Database Preparation for Model Calibration
A database containing the four input parameters (i.e., c, φ, Kh, and ks) and the corresponding output of FS should be prepared for calibrating the machine learning models. Inspired by previous research (e.g., Cho, 2012; Li et al., 2015; Zhang W. G. et al., 2021), the four input parameters are assumed to follow lognormal distributions, so as to avoid possible negative values that may be physically meaningless. Based on the mean values, coefficients of variation (COVs), and probability distributions tabulated in Table 1, a total of 600 groups of data are generated using the Latin hypercube sampling method. Figure 4A–D plot the histogram of the cohesion c, friction angle φ, horizontal seismic coefficient Kh, and saturated permeability ks, respectively. The possible ranges for c, φ, Kh, and ks are [3.74 kPa, 17.66 kPa] [17.29°, 45.08°] [0.04, 0.25], and [1.73 × 10−7, 5.69 × 10−6], respectively. Each data group containing the c, φ, Kh, and ks is used as input in the Slide2 software for calculating the FS of the embankment slope example. With the aid of Slide2 software, all the FS values corresponding to the 600 groups of data can be evaluated. As plotted in Figure 4E, the FS values range from 0.747 to 1.507. These input parameters and output consequences constitute a database with a total of 600 datasets and each dataset consists of four input parameters (i.e., c, φ, Kh, and ks) associated with the corresponding FS value. Although the Slide2 software is used in this study to perform seismic stability analyses of the 600 groups of data, other geotechnical commercial software of interest can also be applied.
 
  FIGURE 4. Histogram of the four influential factors and factor of safety: (A) c; (B) φ; (C) Kh; (D) ks; (E) FS.
The compiled database can be divided into training dataset and testing dataset for model construction and evaluation. In this study, 400 groups of data are used as the training dataset and 200 groups of data are regarded as the testing dataset. Then, the three gradient boosting algorithms (i.e., CatBoost, LightGBM, and XGBoost) are used to construct the machine learning models. The performance of different machine models in the prediction of FS can be evaluated using statistical indicators.
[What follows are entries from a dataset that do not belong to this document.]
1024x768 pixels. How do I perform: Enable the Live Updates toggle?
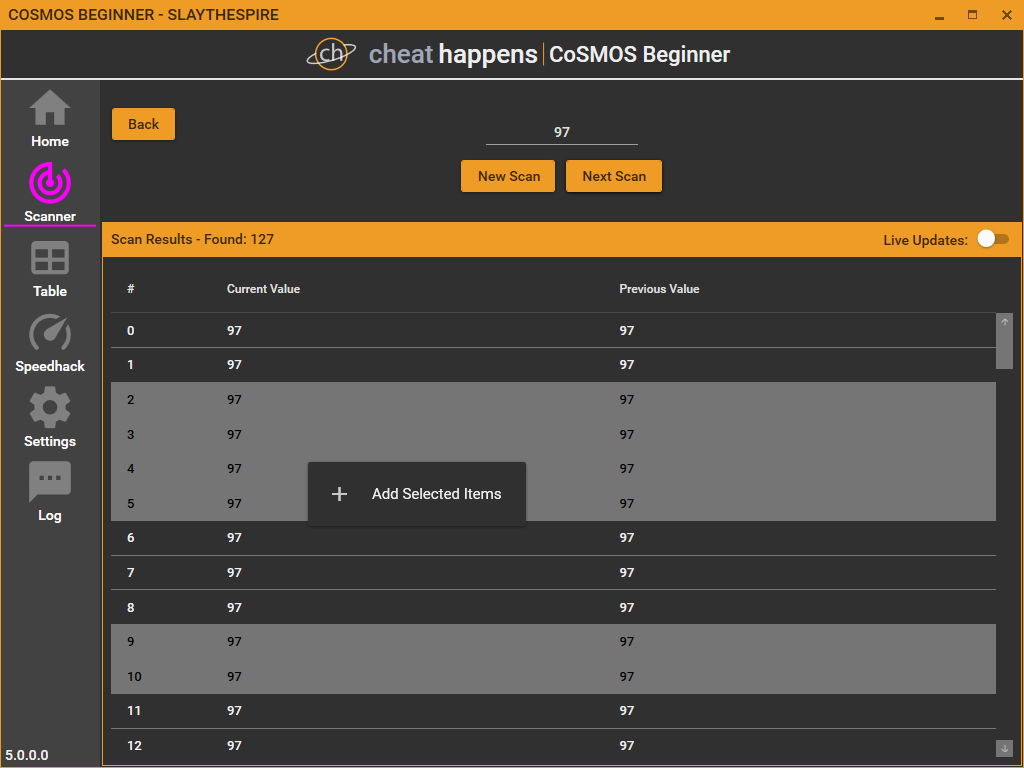coord(993,239)
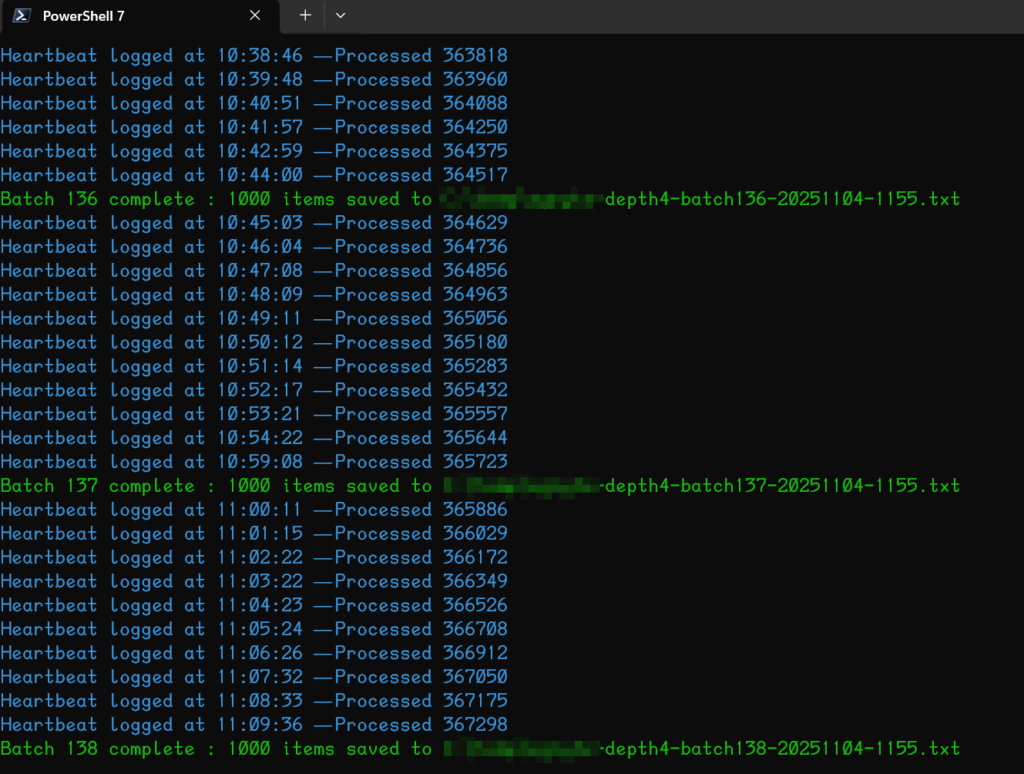Click the processed count 367298
Screen dimensions: 1024x774
tap(475, 725)
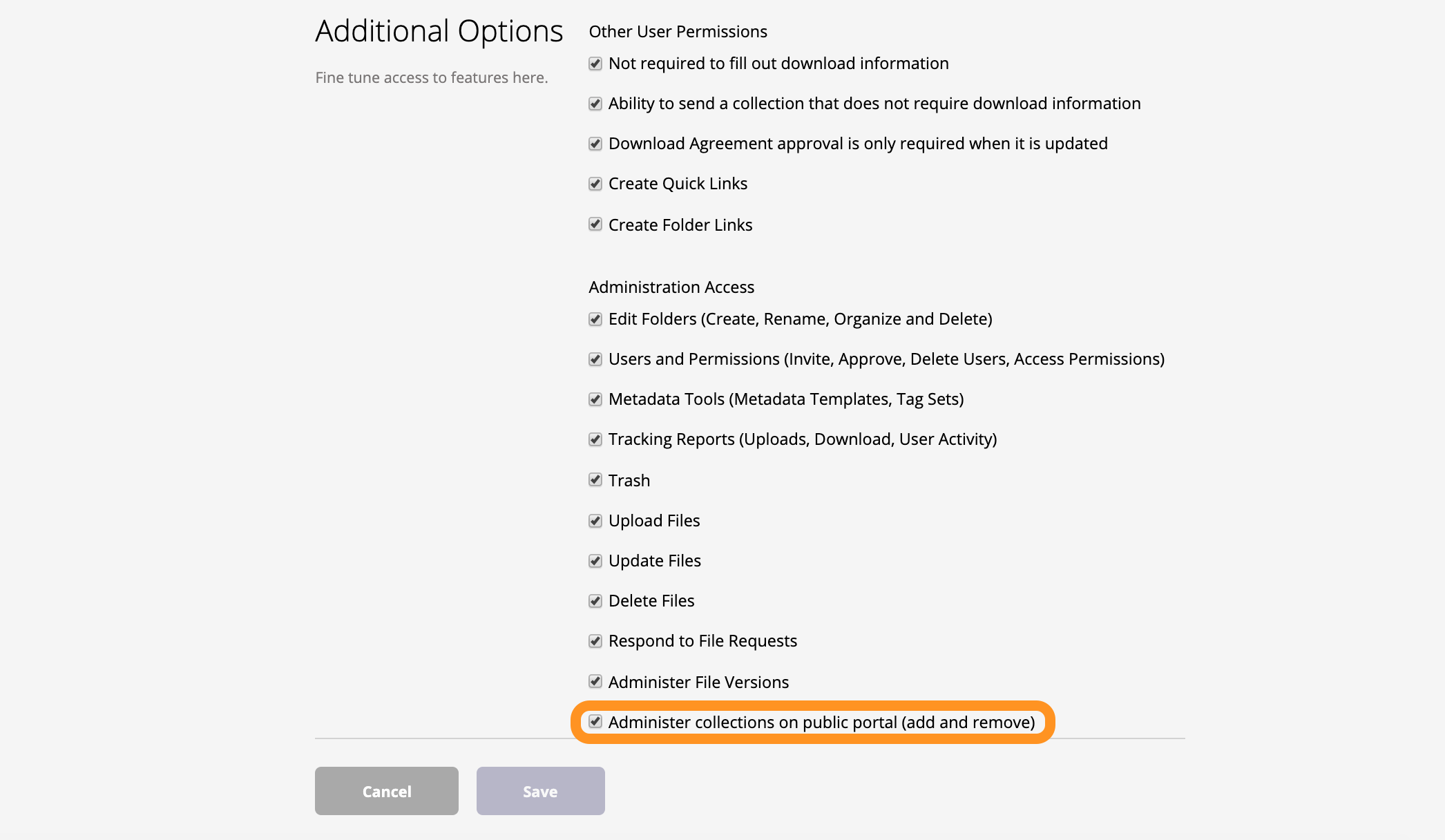
Task: Uncheck Tracking Reports option
Action: click(x=595, y=439)
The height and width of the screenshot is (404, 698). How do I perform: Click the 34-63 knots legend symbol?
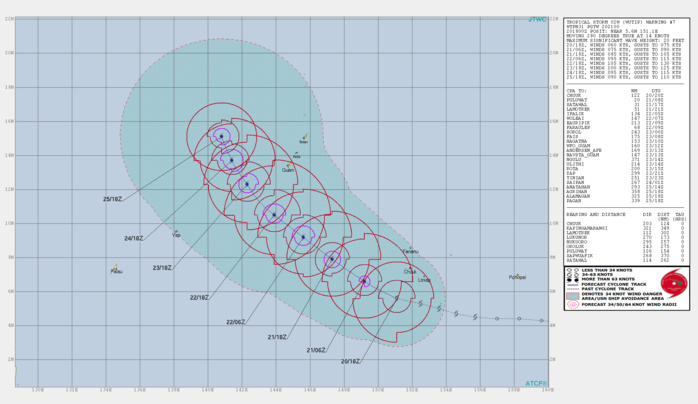coord(569,275)
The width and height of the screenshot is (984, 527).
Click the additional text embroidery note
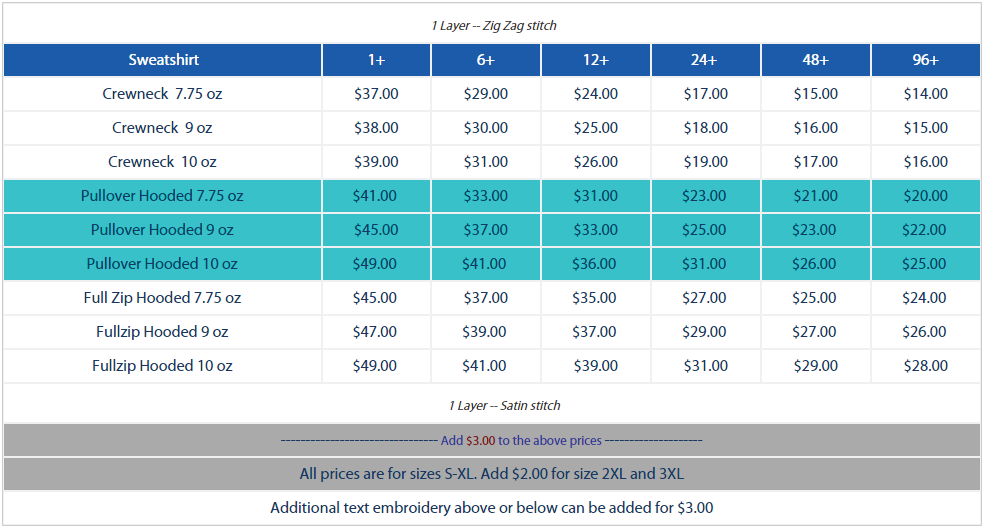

Predictive Performance of Different Models
Figure 5A compares the FS values obtained from the established CatBoost model and actual values calculated from the Slide2 software for all the 600 groups of data. It can be observed that the predicted FS values obtained from the established CatBoost model agree well with those calculated from the Slide2 software for both the training dataset (i.e., 400 groups of data) and testing dataset (i.e., 200 groups of data). To quantitatively evaluate the model performance, the frequently used index of the coefficient of determination (R2) is used in this study. As shown in Figure 5A, the R2 values of training dataset and testing dataset are larger than 0.90, indicating that the established CatBoost model is able to predict the FS of the embankment slope example with satisfactory accuracy. Likewise, Figure 5B compares the FS values predicted from the constructed LightGBM model and actual values calculated from the Slide2 software. Both the training dataset and testing dataset can achieve a relatively high R2 value, illustrating the excellent capability of LightGBM model in predicting the FS. Furthermore, Figure 5C compares the prediction results of XGBoost model and actual values calculated from the Slide2 software. It is shown that most of the points gather around the reference line (i.e., 1:1 line), and the corresponding R2 values of training dataset and testing dataset are also relatively high. This implies that the XGBoost model performs well in the prediction of FS. In general, it can be concluded that all the three machine learning models (i.e., CatBoost, LightGBM, and XGBoost model) are able to provide satisfactory performance in the prediction of FS for the embankment slope example, which offers a promising approach for seismic stability analysis by introducing advanced gradient boosting algorithms.
 
  FIGURE 5. Predictive performance of the three gradient boosting algorithms: (A) CatBoost model; (B) LightGBM model; (C) XGBoost model.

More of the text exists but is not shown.